Exercise task
Could you give all these records again, changing every "GUI agent" to "screen assistant" and leaving the rest unchanged?

═════ Records supplied

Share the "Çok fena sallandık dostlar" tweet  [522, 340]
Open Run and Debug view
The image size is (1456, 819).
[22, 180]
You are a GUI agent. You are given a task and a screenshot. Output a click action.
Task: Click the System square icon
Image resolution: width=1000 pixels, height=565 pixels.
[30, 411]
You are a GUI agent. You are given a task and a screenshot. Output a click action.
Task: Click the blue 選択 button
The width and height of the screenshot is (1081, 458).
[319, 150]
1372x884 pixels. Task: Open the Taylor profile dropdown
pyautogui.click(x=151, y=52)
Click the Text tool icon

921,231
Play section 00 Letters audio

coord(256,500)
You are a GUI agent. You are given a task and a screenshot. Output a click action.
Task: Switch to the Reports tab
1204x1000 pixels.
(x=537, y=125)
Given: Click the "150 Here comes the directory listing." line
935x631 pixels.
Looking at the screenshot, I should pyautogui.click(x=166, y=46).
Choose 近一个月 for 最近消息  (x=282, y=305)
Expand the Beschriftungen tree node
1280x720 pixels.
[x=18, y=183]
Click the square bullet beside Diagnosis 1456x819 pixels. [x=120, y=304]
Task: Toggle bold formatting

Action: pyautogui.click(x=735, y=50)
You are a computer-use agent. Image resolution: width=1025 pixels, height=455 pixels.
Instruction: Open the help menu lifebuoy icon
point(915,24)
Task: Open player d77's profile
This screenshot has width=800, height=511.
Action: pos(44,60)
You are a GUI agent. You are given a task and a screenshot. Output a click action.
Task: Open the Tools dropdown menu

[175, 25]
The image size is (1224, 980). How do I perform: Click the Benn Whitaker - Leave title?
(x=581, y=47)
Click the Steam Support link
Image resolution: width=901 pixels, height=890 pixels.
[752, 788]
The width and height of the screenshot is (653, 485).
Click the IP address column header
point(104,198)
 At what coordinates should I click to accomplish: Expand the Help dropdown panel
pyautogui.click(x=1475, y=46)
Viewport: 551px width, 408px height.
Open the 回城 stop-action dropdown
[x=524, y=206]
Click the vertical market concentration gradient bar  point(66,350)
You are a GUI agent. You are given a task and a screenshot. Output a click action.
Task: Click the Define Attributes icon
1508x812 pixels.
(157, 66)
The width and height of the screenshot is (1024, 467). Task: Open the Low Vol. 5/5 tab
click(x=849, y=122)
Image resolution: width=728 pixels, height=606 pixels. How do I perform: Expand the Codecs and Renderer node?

══════════

Task solution
Share the "Çok fena sallandık dostlar" tweet  [522, 340]
Open Run and Debug view
The image size is (1456, 819).
[22, 180]
You are a screen assistant. You are given a task and a screenshot. Output a click action.
Task: Click the System square icon
Image resolution: width=1000 pixels, height=565 pixels.
[30, 411]
You are a screen assistant. You are given a task and a screenshot. Output a click action.
Task: Click the blue 選択 button
The width and height of the screenshot is (1081, 458).
[319, 150]
1372x884 pixels. Task: Open the Taylor profile dropdown
pyautogui.click(x=151, y=52)
Click the Text tool icon

921,231
Play section 00 Letters audio

coord(256,500)
You are a screen assistant. You are given a task and a screenshot. Output a click action.
Task: Switch to the Reports tab
1204x1000 pixels.
(x=537, y=125)
Given: Click the "150 Here comes the directory listing." line
935x631 pixels.
Looking at the screenshot, I should pyautogui.click(x=166, y=46).
Choose 近一个月 for 最近消息  (x=282, y=305)
Expand the Beschriftungen tree node
1280x720 pixels.
[x=18, y=183]
Click the square bullet beside Diagnosis 1456x819 pixels. [x=120, y=304]
Task: Toggle bold formatting

Action: pyautogui.click(x=735, y=50)
You are a computer-use agent. Image resolution: width=1025 pixels, height=455 pixels.
Instruction: Open the help menu lifebuoy icon
point(915,24)
Task: Open player d77's profile
This screenshot has width=800, height=511.
Action: pos(44,60)
You are a screen assistant. You are given a task and a screenshot. Output a click action.
Task: Open the Tools dropdown menu

[175, 25]
The image size is (1224, 980). How do I perform: Click the Benn Whitaker - Leave title?
(x=581, y=47)
Click the Steam Support link
Image resolution: width=901 pixels, height=890 pixels.
[752, 788]
The width and height of the screenshot is (653, 485).
Click the IP address column header
point(104,198)
 At what coordinates should I click to accomplish: Expand the Help dropdown panel
pyautogui.click(x=1475, y=46)
Viewport: 551px width, 408px height.
Open the 回城 stop-action dropdown
[x=524, y=206]
Click the vertical market concentration gradient bar  point(66,350)
You are a screen assistant. You are given a task and a screenshot. Output a click action.
Task: Click the Define Attributes icon
1508x812 pixels.
(157, 66)
The width and height of the screenshot is (1024, 467). Task: Open the Low Vol. 5/5 tab
click(x=849, y=122)
Image resolution: width=728 pixels, height=606 pixels. How do I perform: Expand the Codecs and Renderer node?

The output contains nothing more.